** WHAT YOU WILL DO **
Write the records out once more, exactly as they are given.
★ ★ ★ ★
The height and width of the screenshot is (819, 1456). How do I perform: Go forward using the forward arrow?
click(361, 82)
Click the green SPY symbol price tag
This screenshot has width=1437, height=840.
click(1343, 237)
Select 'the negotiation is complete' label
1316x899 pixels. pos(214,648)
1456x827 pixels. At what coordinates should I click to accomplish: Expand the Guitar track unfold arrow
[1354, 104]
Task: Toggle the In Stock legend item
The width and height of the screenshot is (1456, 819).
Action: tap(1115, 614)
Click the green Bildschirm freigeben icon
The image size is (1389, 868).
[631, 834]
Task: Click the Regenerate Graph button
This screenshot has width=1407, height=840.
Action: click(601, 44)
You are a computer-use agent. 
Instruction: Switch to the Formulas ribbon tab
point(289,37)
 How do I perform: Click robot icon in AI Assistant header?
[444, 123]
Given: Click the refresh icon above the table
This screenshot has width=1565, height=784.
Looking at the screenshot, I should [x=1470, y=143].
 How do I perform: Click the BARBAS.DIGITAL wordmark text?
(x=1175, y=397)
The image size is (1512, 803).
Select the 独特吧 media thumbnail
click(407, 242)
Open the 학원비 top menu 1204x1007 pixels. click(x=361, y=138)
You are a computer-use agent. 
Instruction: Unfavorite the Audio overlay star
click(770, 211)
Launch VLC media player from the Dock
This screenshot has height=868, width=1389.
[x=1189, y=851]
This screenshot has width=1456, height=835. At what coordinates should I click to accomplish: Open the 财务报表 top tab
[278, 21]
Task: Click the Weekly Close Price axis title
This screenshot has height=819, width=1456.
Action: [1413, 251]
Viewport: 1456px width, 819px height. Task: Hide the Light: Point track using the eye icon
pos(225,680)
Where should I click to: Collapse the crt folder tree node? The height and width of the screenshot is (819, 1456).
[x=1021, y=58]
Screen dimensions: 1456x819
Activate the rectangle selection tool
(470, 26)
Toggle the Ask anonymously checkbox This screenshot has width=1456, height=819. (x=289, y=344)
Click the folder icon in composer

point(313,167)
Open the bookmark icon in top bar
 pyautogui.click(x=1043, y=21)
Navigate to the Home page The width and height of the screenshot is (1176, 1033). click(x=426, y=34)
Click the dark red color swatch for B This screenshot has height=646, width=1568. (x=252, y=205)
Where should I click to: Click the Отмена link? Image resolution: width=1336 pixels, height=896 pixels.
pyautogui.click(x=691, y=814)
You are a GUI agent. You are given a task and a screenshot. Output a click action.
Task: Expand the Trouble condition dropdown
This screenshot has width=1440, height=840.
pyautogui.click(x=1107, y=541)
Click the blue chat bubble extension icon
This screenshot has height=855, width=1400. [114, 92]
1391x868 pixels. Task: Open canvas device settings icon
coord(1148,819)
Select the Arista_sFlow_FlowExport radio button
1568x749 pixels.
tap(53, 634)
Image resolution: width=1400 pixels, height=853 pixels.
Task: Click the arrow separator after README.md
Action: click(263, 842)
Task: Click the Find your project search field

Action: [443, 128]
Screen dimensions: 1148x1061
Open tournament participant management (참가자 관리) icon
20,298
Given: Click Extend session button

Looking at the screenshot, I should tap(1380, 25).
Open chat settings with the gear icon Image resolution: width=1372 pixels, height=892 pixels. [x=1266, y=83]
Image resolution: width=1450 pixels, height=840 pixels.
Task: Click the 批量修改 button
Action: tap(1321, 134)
★ ★ ★ ★
** RESPONSE TO THE TASK **
The height and width of the screenshot is (819, 1456). How do I perform: Go forward using the forward arrow?
click(361, 82)
Click the green SPY symbol price tag
This screenshot has width=1437, height=840.
click(1343, 237)
Select 'the negotiation is complete' label
1316x899 pixels. pos(214,648)
1456x827 pixels. At what coordinates should I click to accomplish: Expand the Guitar track unfold arrow
[1354, 104]
Task: Toggle the In Stock legend item
The width and height of the screenshot is (1456, 819).
Action: tap(1115, 614)
Click the green Bildschirm freigeben icon
The image size is (1389, 868).
[631, 834]
Task: Click the Regenerate Graph button
This screenshot has width=1407, height=840.
Action: click(601, 44)
You are a computer-use agent. 
Instruction: Switch to the Formulas ribbon tab
point(289,37)
 How do I perform: Click robot icon in AI Assistant header?
[444, 123]
Given: Click the refresh icon above the table
This screenshot has width=1565, height=784.
Looking at the screenshot, I should [x=1470, y=143].
 How do I perform: Click the BARBAS.DIGITAL wordmark text?
(x=1175, y=397)
The image size is (1512, 803).
Select the 独特吧 media thumbnail
click(407, 242)
Open the 학원비 top menu 1204x1007 pixels. click(x=361, y=138)
You are a computer-use agent. 
Instruction: Unfavorite the Audio overlay star
click(770, 211)
Launch VLC media player from the Dock
This screenshot has height=868, width=1389.
[x=1189, y=851]
This screenshot has width=1456, height=835. At what coordinates should I click to accomplish: Open the 财务报表 top tab
[278, 21]
Task: Click the Weekly Close Price axis title
This screenshot has height=819, width=1456.
Action: [1413, 251]
Viewport: 1456px width, 819px height. Task: Hide the Light: Point track using the eye icon
pos(225,680)
Where should I click to: Collapse the crt folder tree node? The height and width of the screenshot is (819, 1456).
[x=1021, y=58]
Screen dimensions: 1456x819
Activate the rectangle selection tool
(470, 26)
Toggle the Ask anonymously checkbox This screenshot has width=1456, height=819. (x=289, y=344)
Click the folder icon in composer

point(313,167)
Open the bookmark icon in top bar
 pyautogui.click(x=1043, y=21)
Navigate to the Home page The width and height of the screenshot is (1176, 1033). click(x=426, y=34)
Click the dark red color swatch for B This screenshot has height=646, width=1568. (x=252, y=205)
Where should I click to: Click the Отмена link? Image resolution: width=1336 pixels, height=896 pixels.
pyautogui.click(x=691, y=814)
You are a GUI agent. You are given a task and a screenshot. Output a click action.
Task: Expand the Trouble condition dropdown
This screenshot has width=1440, height=840.
pyautogui.click(x=1107, y=541)
Click the blue chat bubble extension icon
This screenshot has height=855, width=1400. [114, 92]
1391x868 pixels. Task: Open canvas device settings icon
coord(1148,819)
Select the Arista_sFlow_FlowExport radio button
1568x749 pixels.
tap(53, 634)
Image resolution: width=1400 pixels, height=853 pixels.
Task: Click the arrow separator after README.md
Action: click(263, 842)
Task: Click the Find your project search field

Action: [443, 128]
Screen dimensions: 1148x1061
Open tournament participant management (참가자 관리) icon
20,298
Given: Click Extend session button

Looking at the screenshot, I should tap(1380, 25).
Open chat settings with the gear icon Image resolution: width=1372 pixels, height=892 pixels. [x=1266, y=83]
Image resolution: width=1450 pixels, height=840 pixels.
Task: Click the 批量修改 button
Action: tap(1321, 134)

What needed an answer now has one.